The East Siberian lemming, Eastern Siberian brown lemming, or Ognev's lemming (Lemmus paulus) is a species of lemming endemic to Russia, where it has a disjunct distribution throughout parts of Siberia east of the Verkhoyansk Range.

== Taxonomy ==
It was formerly thought conspecific with the West Siberian lemming (L. sibiricus), which replaces it west of the Verkhoyansk Range, with both species being previously classified together as the Siberian brown lemming. Some populations were also previously classified as populations of the Amur lemming (L. amurensis). More recent genetic studies found both the eastern L. sibiricus and the northern L. amurensis together represent a distinct species. The results of these studies were accepted by the American Society of Mammalogists.

== Distribution ==
There are several disjunct populations; one is found from the Verkhoyansk Range east to the Kolyma River, including the New Siberian Islands; it is largely replaced by the Beringian lemming (L. nigripes) east of this region.
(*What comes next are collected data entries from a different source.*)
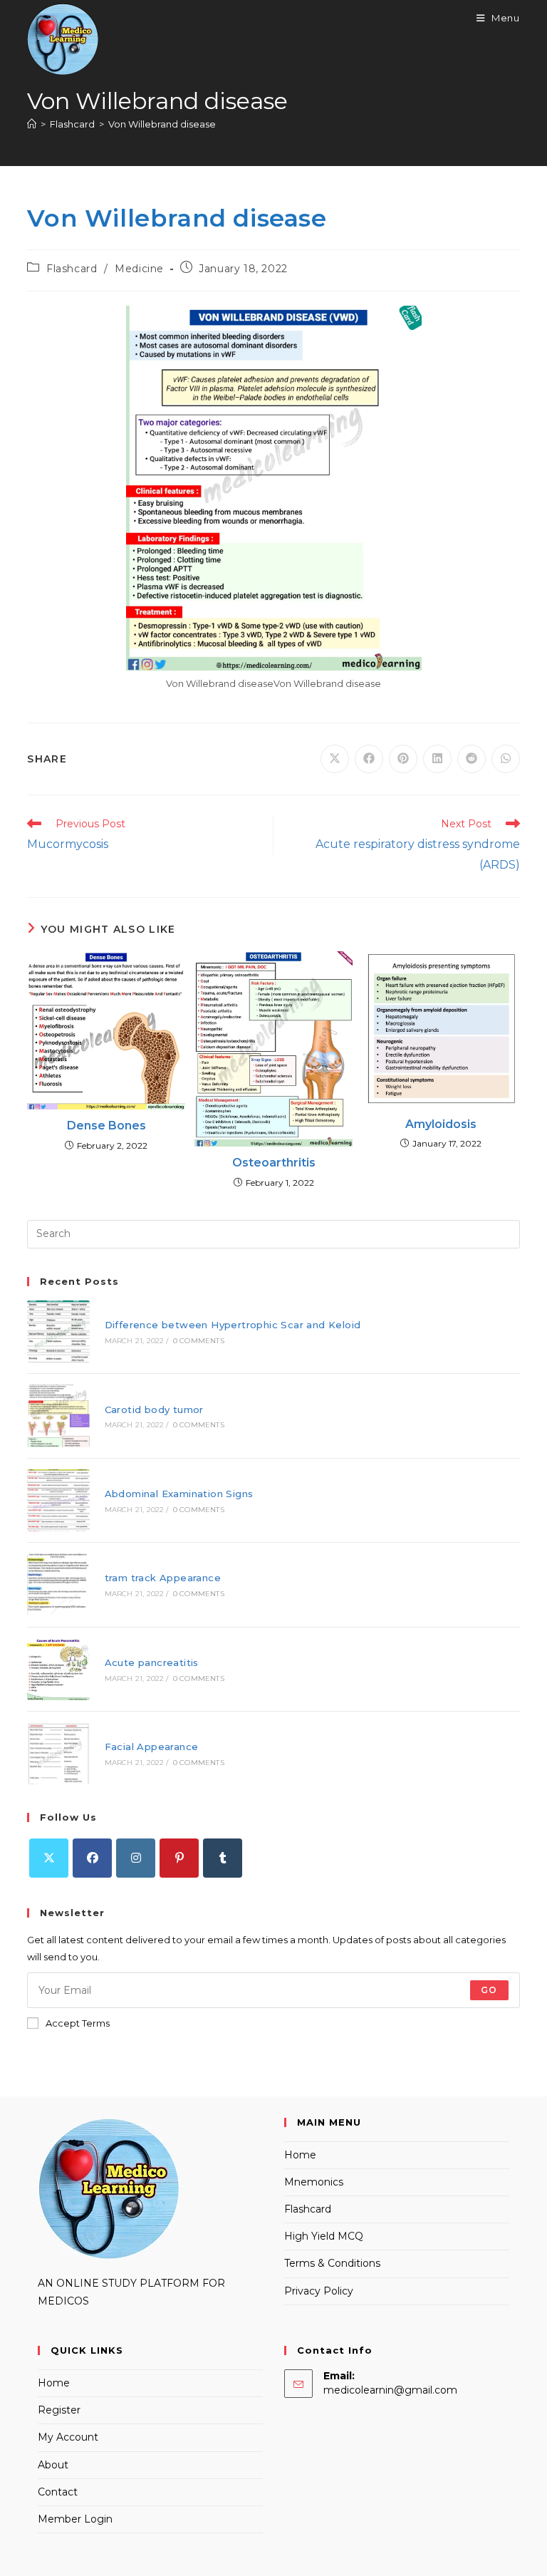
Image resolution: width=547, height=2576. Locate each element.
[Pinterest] (179, 1858)
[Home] (31, 124)
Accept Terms (78, 2023)
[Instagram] (135, 1858)
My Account (68, 2437)
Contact (58, 2492)
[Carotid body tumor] (58, 1416)
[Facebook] (92, 1858)
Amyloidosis (440, 1124)
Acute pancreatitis (152, 1662)
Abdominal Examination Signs (179, 1493)
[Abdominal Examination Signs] (58, 1500)
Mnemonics (313, 2182)
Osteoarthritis (274, 1162)
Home (300, 2154)
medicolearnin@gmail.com (390, 2390)
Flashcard (71, 268)
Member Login (75, 2519)
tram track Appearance (163, 1577)
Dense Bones (106, 1125)
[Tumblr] (222, 1858)
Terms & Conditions (332, 2263)
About (53, 2464)
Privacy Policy (318, 2291)
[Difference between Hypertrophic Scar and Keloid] (58, 1331)
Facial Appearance (152, 1746)
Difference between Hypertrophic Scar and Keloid (233, 1324)
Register (59, 2410)
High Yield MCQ (323, 2236)
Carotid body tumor (154, 1409)
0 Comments (198, 1340)
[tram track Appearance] (58, 1584)
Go (489, 1990)
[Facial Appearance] (58, 1753)
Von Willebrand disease (162, 124)
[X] (48, 1858)
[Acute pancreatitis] (58, 1669)
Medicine (139, 268)
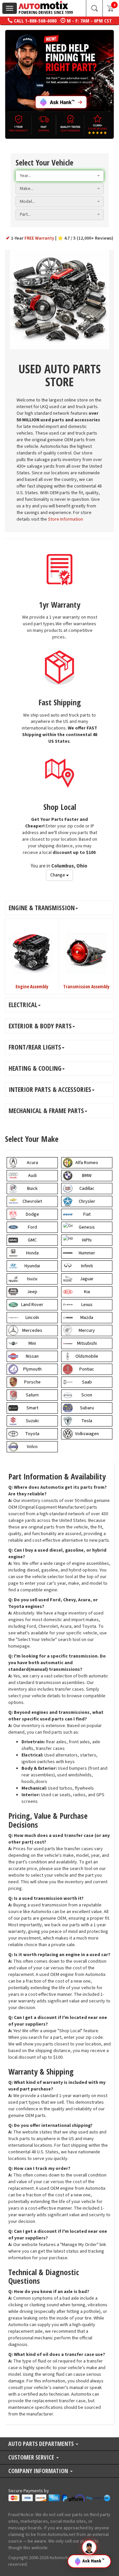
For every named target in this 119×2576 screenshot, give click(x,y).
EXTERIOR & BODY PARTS (40, 1025)
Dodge (32, 1214)
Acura (32, 1162)
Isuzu (32, 1279)
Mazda (86, 1317)
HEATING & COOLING (35, 1068)
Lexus (87, 1304)
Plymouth (32, 1369)
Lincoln (32, 1317)
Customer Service (32, 2457)
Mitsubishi (87, 1343)
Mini (32, 1343)
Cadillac (87, 1188)
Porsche (32, 1382)
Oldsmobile (86, 1356)
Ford (32, 1227)
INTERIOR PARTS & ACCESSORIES (50, 1089)
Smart (32, 1408)
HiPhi (87, 1240)
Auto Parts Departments (41, 2444)
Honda (32, 1253)
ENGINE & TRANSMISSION (42, 907)
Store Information (65, 519)
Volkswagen (87, 1433)
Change (58, 875)
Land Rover (32, 1304)
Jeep (32, 1291)
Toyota (32, 1433)
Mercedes (32, 1330)
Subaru (87, 1408)
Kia (87, 1291)
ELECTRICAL (23, 1004)
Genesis (87, 1227)
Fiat (87, 1214)
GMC (32, 1240)
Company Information (38, 2471)
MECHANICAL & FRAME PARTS (46, 1110)
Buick (32, 1188)
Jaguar (87, 1279)
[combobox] (60, 175)
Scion (86, 1395)
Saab (87, 1382)
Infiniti (87, 1266)
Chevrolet (32, 1201)
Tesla (86, 1421)
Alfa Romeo (86, 1162)
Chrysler (87, 1201)
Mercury (87, 1330)
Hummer (87, 1253)
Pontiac (86, 1369)
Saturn (32, 1395)
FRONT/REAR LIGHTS (35, 1047)
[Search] (94, 8)
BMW (87, 1175)
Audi (32, 1175)
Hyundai (32, 1266)
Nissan (32, 1356)
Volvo (32, 1446)
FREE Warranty (39, 238)
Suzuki (32, 1421)
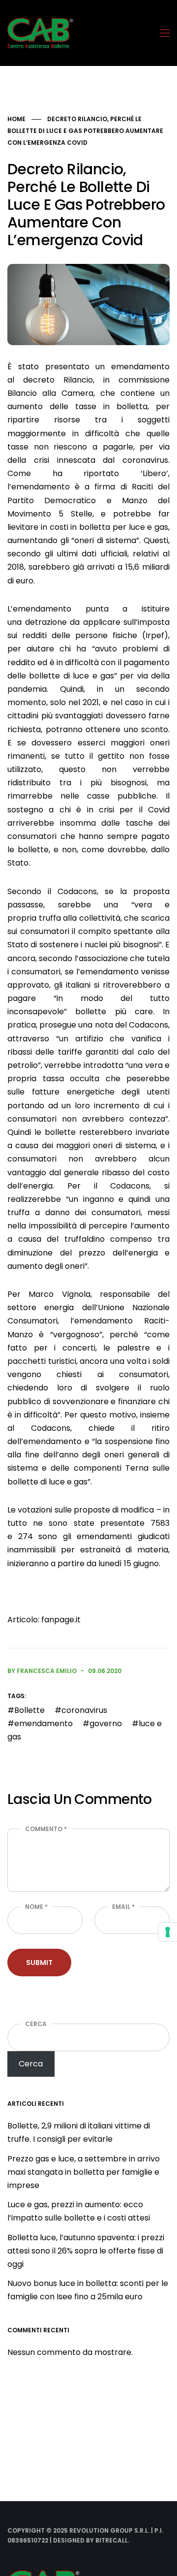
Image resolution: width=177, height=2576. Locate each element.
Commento (46, 1829)
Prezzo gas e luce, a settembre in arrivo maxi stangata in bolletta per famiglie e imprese (83, 2172)
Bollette (29, 1710)
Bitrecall (111, 2540)
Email (123, 1907)
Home (16, 119)
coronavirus (84, 1710)
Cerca (36, 2024)
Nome (36, 1907)
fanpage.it (61, 1619)
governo (105, 1723)
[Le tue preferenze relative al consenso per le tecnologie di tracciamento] (167, 1932)
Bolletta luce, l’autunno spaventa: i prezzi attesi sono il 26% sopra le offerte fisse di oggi (85, 2251)
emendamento (43, 1723)
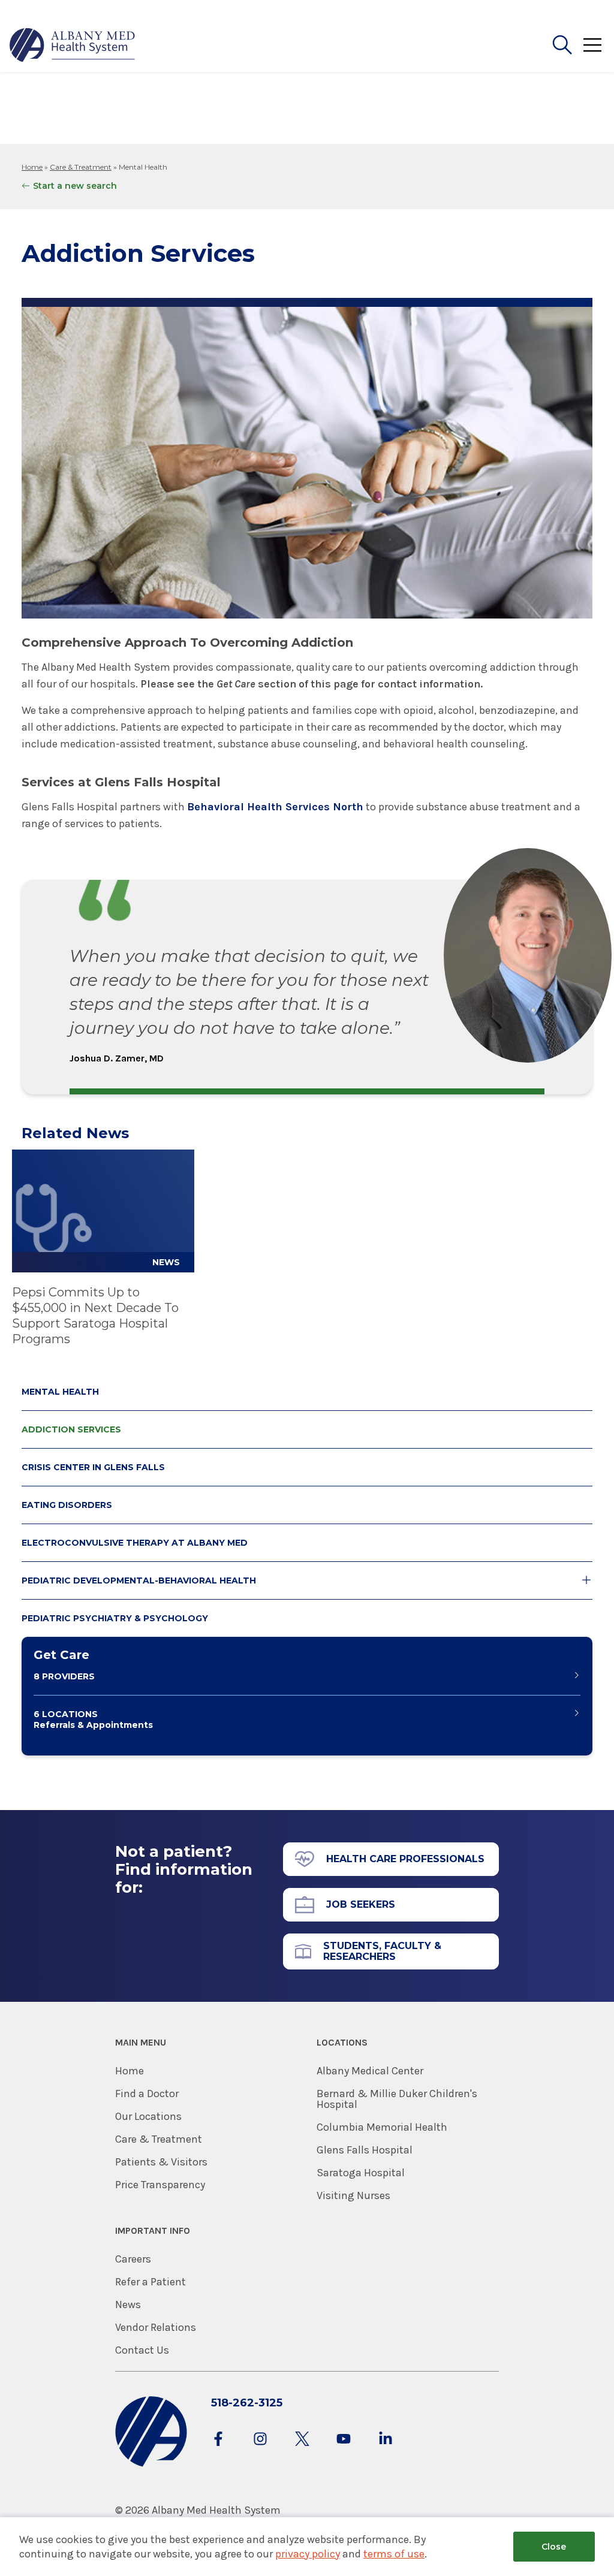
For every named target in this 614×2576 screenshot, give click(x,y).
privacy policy (307, 2553)
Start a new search (75, 185)
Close (553, 2546)
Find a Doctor (147, 2093)
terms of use (394, 2553)
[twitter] (302, 2450)
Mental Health (60, 1391)
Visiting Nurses (353, 2195)
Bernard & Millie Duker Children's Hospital (397, 2099)
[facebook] (218, 2450)
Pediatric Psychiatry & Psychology (115, 1618)
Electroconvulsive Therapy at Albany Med (135, 1542)
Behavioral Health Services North (275, 806)
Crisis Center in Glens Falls (93, 1467)
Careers (133, 2259)
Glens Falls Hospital (365, 2149)
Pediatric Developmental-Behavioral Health (139, 1580)
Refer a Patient (150, 2281)
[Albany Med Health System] (73, 45)
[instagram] (260, 2450)
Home (32, 166)
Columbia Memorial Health (382, 2127)
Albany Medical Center (370, 2070)
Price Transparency (160, 2184)
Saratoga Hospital (361, 2172)
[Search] (562, 45)
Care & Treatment (81, 166)
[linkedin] (385, 2450)
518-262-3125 (246, 2402)
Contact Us (142, 2350)
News (128, 2304)
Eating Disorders (67, 1505)
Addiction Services (71, 1429)
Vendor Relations (155, 2327)
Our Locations (148, 2116)
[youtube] (343, 2450)
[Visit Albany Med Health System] (151, 2464)
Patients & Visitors (161, 2161)
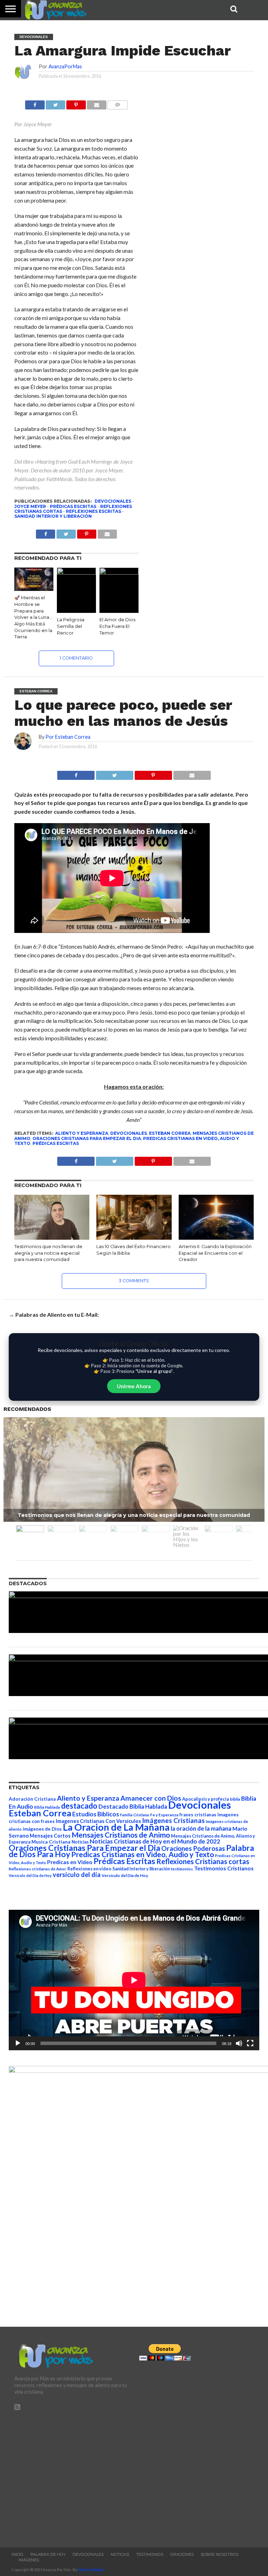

Another population is found south of the aforementioned northern population, being distributed from southern Yakutia and western Khabarovsk north to Magadan; this population was formerly classified as a subspecies of the Amur lemming, L. a. ognevi, or as its own distinct species, L. ognevi. Another population is found throughout most of the Kamchatka Peninsula (this population was also formerly classified as a subspecies of the Amur lemming, L. a. flavescens, or as its own distinct species, L. flavescens) although a disjunct population of L. nigripes is also present in the southern section of the peninsula.

Finally, an isolated population is present on Wrangel Island. This population was previously included as a subspecies of L. sibiricus by Jarrell and Fredga in 1993, while Chernyavskii (also in 1993) regarded it as a separate species, L. portenkoi. However, phylogenetic studies support it being a population of L. paulus.